Prunes, or dried plums, are one of nature’s amazing nutritional gifts. Few foods provide such rich and varied nutritional advantages as those that come packaged in the humble prune. Commonly known as the “constipation fruit” by many, this fruit has received bad publicity, making it a commonly avoided food. However, prunes actually have a good, unique taste and, if you know the right recipes, make a tasty addition to a healthy and varied diet. So let’s take a look at some of the nutritional benefits of prunes, along with a couple of tasty recipes to help you include prunes in your diet…
Nutritional Benefits of Prunes
As mentioned, prunes are a great tool for relieving constipation; this is due to their high fiber content and sorbitol, a stool loosening sugar found in prunes. However, the benefits of prunes extend far beyond this simple use.
Prunes can help slow the aging process in the body, specifically in the brain. They are helpful in anaemia and in the maintenance of normal blood circulation. They can also be used to treat simple sore throats.

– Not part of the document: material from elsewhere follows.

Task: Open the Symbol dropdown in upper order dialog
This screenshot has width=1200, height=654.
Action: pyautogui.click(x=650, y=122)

Finally, prunes are wonderful storehouses of antioxidants and beta carotene, both of which are highly recommended for the prevention of many cancers. Prunes are actually the richest food source of antioxidants, pound for pound.
Content of Prunes
Every 100 grams of prunes offers a storehouse of nutrients.
Specifically, prunes provide a whopping 810 mg of potassium and 7 mg of iron, both essential components for healthy blood. 1890 I.U. of Vitamin A and 3 mg of Vitamin C will help to maintain healthy skin, hair and nails.

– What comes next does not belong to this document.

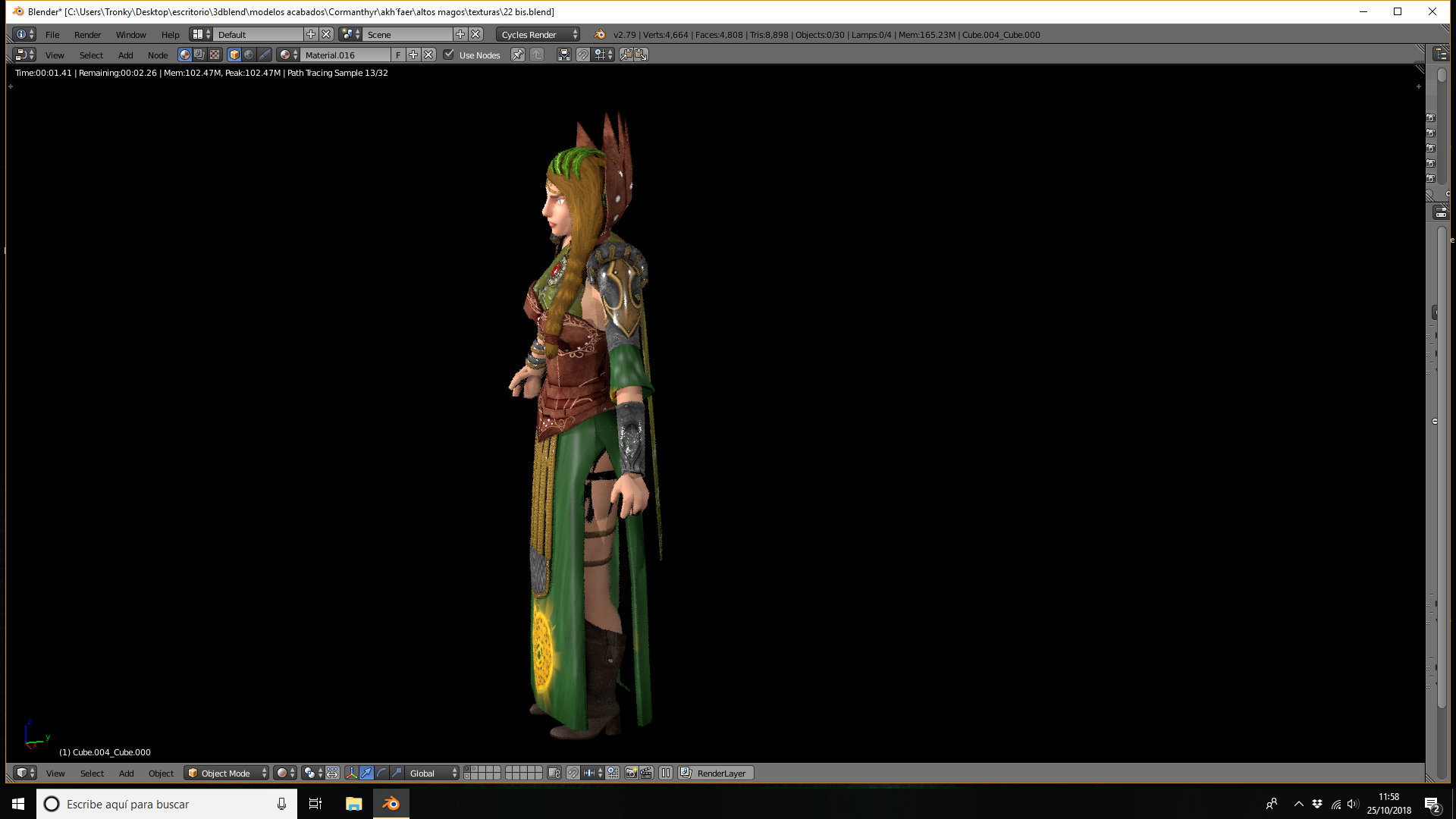1456x819 pixels.
Task: Open the Render menu
Action: click(87, 34)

Measuring in with a noteworthy 78 g of carbohydrates, prunes are sure to give you a long-lasting and healthy energy boost.
All this and more, packaged into a reasonable 268 calories, makes prunes a low-calorie and low-fat addition to a healthy diet.
Other Possible Benefits of Prunes
Prunes continue to be studied for their many benefits and such studies consistently turn up new and interesting advantages to the consumption of this fruit.
Recent studies have shown that prunes may be helpful in the prevention of osteoporosis, a common problem in those over 50 and especially among women.
Other studies are attempting to pinpoint specific benefits for heart health and prevention of many types of cardiovascular disease.
As a source of both chlorogenic acid and neochlorogenic acid, 2 uncommon phenol antioxidants, prunes likely provide benefits not associated with many other fruits.
Including Prunes in Your Diet
Though prunes can of course be eaten straight, and many enjoy them in this manner, prunes also make a tasty addition to many healthy recipes. Try one of the following to start benefiting from the tasty prune.
- 1 c. orange juice
- 1 T. lemon juice
- 1 packet Sweet N’ Low or NutraSweet (or an equivalent amount of sugar)
- 1/2 t. ground cinnamon
- 1/4 t. ground ginger
- 24 prunes
- 1/4 c. chopped walnuts
Mix together orange juice, lemon juice, Sweet N’ Low, cinnamon and ginger in a pot. Heat until the mixture just begins boiling. Add prunes and reduce heat to a simmer. Simmer for about 10 minutes, stirring occasionally, until prunes are plump and soft. Add the walnuts and cook for another minute or two, stirring occasionally. Remove the prunes and walnuts. Turn the heat up, cooking the sauce until it has been reduced in volume by approximately half. Pour the remaining sauce mixture over the prunes and walnuts.
Serve hot, or allow it to cool in the fridge. This is a great sauce to put over ice cream or frozen yogurt as a dessert. It can also be used as a topping for hot cereal, or even eaten by itself for a tasty treat.
Servings: 6 (4 prunes and appropriate amount of sauce per serving)
Ham Wrapped Cheesy Prunes
- 20 dried prunes
- ½ c. fat-free shredded mozzarella
- 20 dry-roasted peanuts
- 4 slices of turkey ham
- 1 T. olive oil
Stuff each prune with cheese and one peanut. Divide each slice of ham into 5 strips. Using a toothpick to hold it together, wrap each stuffed prune in a ham slice. Cook the wrapped prunes in a bit of oil until the ham is golden-brown and the cheese has melted.
An alternative is to use bacon instead of ham in this recipe. Each wrapped prune is a serving, making a significant number of servings quite easily. This is a great addition to a picnic or potluck; if you can convince everyone to try one, they’ll be pleasantly surprised!
Servings: 20 (each prune is a serving)
Other Ways To Get The Nutritional Benefits Of Prunes
Prunes can also be easily included in dishes which call for added fruit. Examples of these would be muffins, meat recipes with apple included as an ingredient, trail mixes and fruit smoothies. Get creative and try some different ways to add this tasty and highly beneficial fruit to your diet and receive the nutritional benefits of prunes.